#### Entries supplied:
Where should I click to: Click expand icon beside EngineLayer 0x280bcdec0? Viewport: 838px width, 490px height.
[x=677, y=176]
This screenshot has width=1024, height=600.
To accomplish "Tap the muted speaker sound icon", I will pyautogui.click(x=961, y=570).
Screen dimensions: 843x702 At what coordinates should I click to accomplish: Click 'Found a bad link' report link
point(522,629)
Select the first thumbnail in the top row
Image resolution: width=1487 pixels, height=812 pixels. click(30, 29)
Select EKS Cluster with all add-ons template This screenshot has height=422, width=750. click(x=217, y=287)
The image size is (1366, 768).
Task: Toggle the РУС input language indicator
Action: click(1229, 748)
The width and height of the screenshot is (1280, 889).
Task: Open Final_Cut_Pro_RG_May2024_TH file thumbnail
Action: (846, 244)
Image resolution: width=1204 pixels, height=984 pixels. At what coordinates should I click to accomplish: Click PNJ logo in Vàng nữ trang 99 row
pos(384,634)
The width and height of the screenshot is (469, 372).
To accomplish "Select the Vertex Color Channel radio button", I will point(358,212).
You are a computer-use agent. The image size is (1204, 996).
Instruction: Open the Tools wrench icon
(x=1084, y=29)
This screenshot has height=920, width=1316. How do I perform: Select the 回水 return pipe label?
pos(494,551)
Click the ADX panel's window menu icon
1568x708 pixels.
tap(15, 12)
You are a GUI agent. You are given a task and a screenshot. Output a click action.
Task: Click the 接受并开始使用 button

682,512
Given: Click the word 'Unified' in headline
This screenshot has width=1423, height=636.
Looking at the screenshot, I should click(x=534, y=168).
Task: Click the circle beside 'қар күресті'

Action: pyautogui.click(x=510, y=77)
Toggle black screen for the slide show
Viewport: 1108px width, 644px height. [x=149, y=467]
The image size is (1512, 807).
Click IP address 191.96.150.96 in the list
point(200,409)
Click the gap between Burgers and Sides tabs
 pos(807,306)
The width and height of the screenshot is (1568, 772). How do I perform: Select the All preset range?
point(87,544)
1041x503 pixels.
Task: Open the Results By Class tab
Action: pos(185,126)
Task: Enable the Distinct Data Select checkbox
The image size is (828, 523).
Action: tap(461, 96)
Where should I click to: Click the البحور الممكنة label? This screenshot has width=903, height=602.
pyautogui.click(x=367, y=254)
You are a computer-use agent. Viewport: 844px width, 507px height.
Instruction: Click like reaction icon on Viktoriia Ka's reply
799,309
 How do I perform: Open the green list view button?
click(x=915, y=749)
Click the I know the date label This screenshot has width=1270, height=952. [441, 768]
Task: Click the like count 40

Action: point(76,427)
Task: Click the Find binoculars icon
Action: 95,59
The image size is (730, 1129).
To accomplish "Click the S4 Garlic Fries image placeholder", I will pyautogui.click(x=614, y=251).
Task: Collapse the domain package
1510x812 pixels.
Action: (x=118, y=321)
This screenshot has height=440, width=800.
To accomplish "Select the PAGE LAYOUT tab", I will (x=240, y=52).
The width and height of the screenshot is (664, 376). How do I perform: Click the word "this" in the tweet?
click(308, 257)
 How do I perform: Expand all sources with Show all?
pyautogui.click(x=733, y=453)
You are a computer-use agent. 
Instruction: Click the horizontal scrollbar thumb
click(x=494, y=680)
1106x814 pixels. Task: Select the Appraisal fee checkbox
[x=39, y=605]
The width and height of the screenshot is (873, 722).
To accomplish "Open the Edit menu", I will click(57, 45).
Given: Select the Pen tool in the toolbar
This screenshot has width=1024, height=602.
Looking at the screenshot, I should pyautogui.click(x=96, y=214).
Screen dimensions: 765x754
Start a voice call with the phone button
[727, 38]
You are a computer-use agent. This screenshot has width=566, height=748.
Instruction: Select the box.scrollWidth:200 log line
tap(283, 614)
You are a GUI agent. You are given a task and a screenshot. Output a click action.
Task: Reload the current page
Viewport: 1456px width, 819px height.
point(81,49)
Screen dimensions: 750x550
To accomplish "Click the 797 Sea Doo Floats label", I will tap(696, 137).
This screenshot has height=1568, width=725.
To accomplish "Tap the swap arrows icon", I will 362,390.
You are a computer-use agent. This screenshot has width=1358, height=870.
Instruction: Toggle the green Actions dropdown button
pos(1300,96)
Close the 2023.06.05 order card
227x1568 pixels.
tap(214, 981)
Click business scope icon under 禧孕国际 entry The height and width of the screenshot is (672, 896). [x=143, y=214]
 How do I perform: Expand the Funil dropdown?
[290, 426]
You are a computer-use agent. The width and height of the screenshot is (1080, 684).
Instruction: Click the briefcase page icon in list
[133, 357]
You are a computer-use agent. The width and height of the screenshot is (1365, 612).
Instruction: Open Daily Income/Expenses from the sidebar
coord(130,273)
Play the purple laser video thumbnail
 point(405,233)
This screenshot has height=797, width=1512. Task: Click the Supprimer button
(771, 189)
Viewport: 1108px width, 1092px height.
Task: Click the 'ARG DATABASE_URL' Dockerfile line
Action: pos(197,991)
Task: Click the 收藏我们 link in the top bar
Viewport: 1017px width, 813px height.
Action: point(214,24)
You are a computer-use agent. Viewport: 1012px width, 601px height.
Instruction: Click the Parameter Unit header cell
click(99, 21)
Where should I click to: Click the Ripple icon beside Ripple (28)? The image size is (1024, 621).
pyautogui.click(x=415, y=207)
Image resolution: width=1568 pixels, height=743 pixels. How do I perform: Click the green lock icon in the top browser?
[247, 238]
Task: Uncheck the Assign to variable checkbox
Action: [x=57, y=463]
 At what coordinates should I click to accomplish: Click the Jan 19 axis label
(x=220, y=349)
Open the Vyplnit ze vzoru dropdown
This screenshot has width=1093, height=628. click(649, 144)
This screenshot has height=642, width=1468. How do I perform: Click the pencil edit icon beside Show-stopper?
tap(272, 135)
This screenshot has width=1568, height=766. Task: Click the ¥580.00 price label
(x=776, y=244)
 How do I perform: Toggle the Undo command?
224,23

#### Task prompt:
An exact copy of every record is required.

#### Solution for this task:
Where should I click to: Click expand icon beside EngineLayer 0x280bcdec0? Viewport: 838px width, 490px height.
[x=677, y=176]
This screenshot has width=1024, height=600.
To accomplish "Tap the muted speaker sound icon", I will pyautogui.click(x=961, y=570).
Screen dimensions: 843x702 At what coordinates should I click to accomplish: Click 'Found a bad link' report link
point(522,629)
Select the first thumbnail in the top row
Image resolution: width=1487 pixels, height=812 pixels. click(30, 29)
Select EKS Cluster with all add-ons template This screenshot has height=422, width=750. click(x=217, y=287)
The image size is (1366, 768).
Task: Toggle the РУС input language indicator
Action: click(1229, 748)
The width and height of the screenshot is (1280, 889).
Task: Open Final_Cut_Pro_RG_May2024_TH file thumbnail
Action: (846, 244)
Image resolution: width=1204 pixels, height=984 pixels. At what coordinates should I click to accomplish: Click PNJ logo in Vàng nữ trang 99 row
pos(384,634)
The width and height of the screenshot is (469, 372).
To accomplish "Select the Vertex Color Channel radio button", I will point(358,212).
You are a computer-use agent. The image size is (1204, 996).
Instruction: Open the Tools wrench icon
(x=1084, y=29)
This screenshot has height=920, width=1316. How do I perform: Select the 回水 return pipe label?
pos(494,551)
Click the ADX panel's window menu icon
1568x708 pixels.
tap(15, 12)
You are a GUI agent. You are given a task and a screenshot. Output a click action.
Task: Click the 接受并开始使用 button

682,512
Given: Click the word 'Unified' in headline
This screenshot has width=1423, height=636.
Looking at the screenshot, I should click(x=534, y=168).
Task: Click the circle beside 'қар күресті'

Action: pyautogui.click(x=510, y=77)
Toggle black screen for the slide show
Viewport: 1108px width, 644px height. [x=149, y=467]
The image size is (1512, 807).
Click IP address 191.96.150.96 in the list
point(200,409)
Click the gap between Burgers and Sides tabs
 pos(807,306)
The width and height of the screenshot is (1568, 772). How do I perform: Select the All preset range?
point(87,544)
1041x503 pixels.
Task: Open the Results By Class tab
Action: pos(185,126)
Task: Enable the Distinct Data Select checkbox
The image size is (828, 523).
Action: tap(461, 96)
Where should I click to: Click the البحور الممكنة label? This screenshot has width=903, height=602.
pyautogui.click(x=367, y=254)
You are a computer-use agent. Viewport: 844px width, 507px height.
Instruction: Click like reaction icon on Viktoriia Ka's reply
799,309
 How do I perform: Open the green list view button?
click(x=915, y=749)
Click the I know the date label This screenshot has width=1270, height=952. [441, 768]
Task: Click the like count 40

Action: point(76,427)
Task: Click the Find binoculars icon
Action: 95,59
The image size is (730, 1129).
To accomplish "Click the S4 Garlic Fries image placeholder", I will pyautogui.click(x=614, y=251).
Task: Collapse the domain package
1510x812 pixels.
Action: (x=118, y=321)
This screenshot has height=440, width=800.
To accomplish "Select the PAGE LAYOUT tab", I will (x=240, y=52).
The width and height of the screenshot is (664, 376). How do I perform: Click the word "this" in the tweet?
click(308, 257)
 How do I perform: Expand all sources with Show all?
pyautogui.click(x=733, y=453)
You are a computer-use agent. 
Instruction: Click the horizontal scrollbar thumb
click(x=494, y=680)
1106x814 pixels. Task: Select the Appraisal fee checkbox
[x=39, y=605]
The width and height of the screenshot is (873, 722).
To accomplish "Open the Edit menu", I will click(57, 45).
Given: Select the Pen tool in the toolbar
This screenshot has width=1024, height=602.
Looking at the screenshot, I should pyautogui.click(x=96, y=214).
Screen dimensions: 765x754
Start a voice call with the phone button
[727, 38]
You are a computer-use agent. This screenshot has width=566, height=748.
Instruction: Select the box.scrollWidth:200 log line
tap(283, 614)
You are a GUI agent. You are given a task and a screenshot. Output a click action.
Task: Reload the current page
Viewport: 1456px width, 819px height.
point(81,49)
Screen dimensions: 750x550
To accomplish "Click the 797 Sea Doo Floats label", I will tap(696, 137).
This screenshot has height=1568, width=725.
To accomplish "Tap the swap arrows icon", I will 362,390.
You are a computer-use agent. This screenshot has width=1358, height=870.
Instruction: Toggle the green Actions dropdown button
pos(1300,96)
Close the 2023.06.05 order card
227x1568 pixels.
tap(214, 981)
Click business scope icon under 禧孕国际 entry The height and width of the screenshot is (672, 896). [x=143, y=214]
 How do I perform: Expand the Funil dropdown?
[290, 426]
You are a computer-use agent. The width and height of the screenshot is (1080, 684).
Instruction: Click the briefcase page icon in list
[133, 357]
You are a computer-use agent. The width and height of the screenshot is (1365, 612).
Instruction: Open Daily Income/Expenses from the sidebar
coord(130,273)
Play the purple laser video thumbnail
 point(405,233)
This screenshot has height=797, width=1512. Task: Click the Supprimer button
(771, 189)
Viewport: 1108px width, 1092px height.
Task: Click the 'ARG DATABASE_URL' Dockerfile line
Action: pos(197,991)
Task: Click the 收藏我们 link in the top bar
Viewport: 1017px width, 813px height.
Action: point(214,24)
You are a computer-use agent. Viewport: 1012px width, 601px height.
Instruction: Click the Parameter Unit header cell
click(99, 21)
Where should I click to: Click the Ripple icon beside Ripple (28)? The image size is (1024, 621).
pyautogui.click(x=415, y=207)
Image resolution: width=1568 pixels, height=743 pixels. How do I perform: Click the green lock icon in the top browser?
[247, 238]
Task: Uncheck the Assign to variable checkbox
Action: [x=57, y=463]
 At what coordinates should I click to accomplish: Click the Jan 19 axis label
(x=220, y=349)
Open the Vyplnit ze vzoru dropdown
This screenshot has width=1093, height=628. click(649, 144)
This screenshot has height=642, width=1468. How do I perform: Click the pencil edit icon beside Show-stopper?
tap(272, 135)
This screenshot has width=1568, height=766. Task: Click the ¥580.00 price label
(x=776, y=244)
 How do I perform: Toggle the Undo command?
224,23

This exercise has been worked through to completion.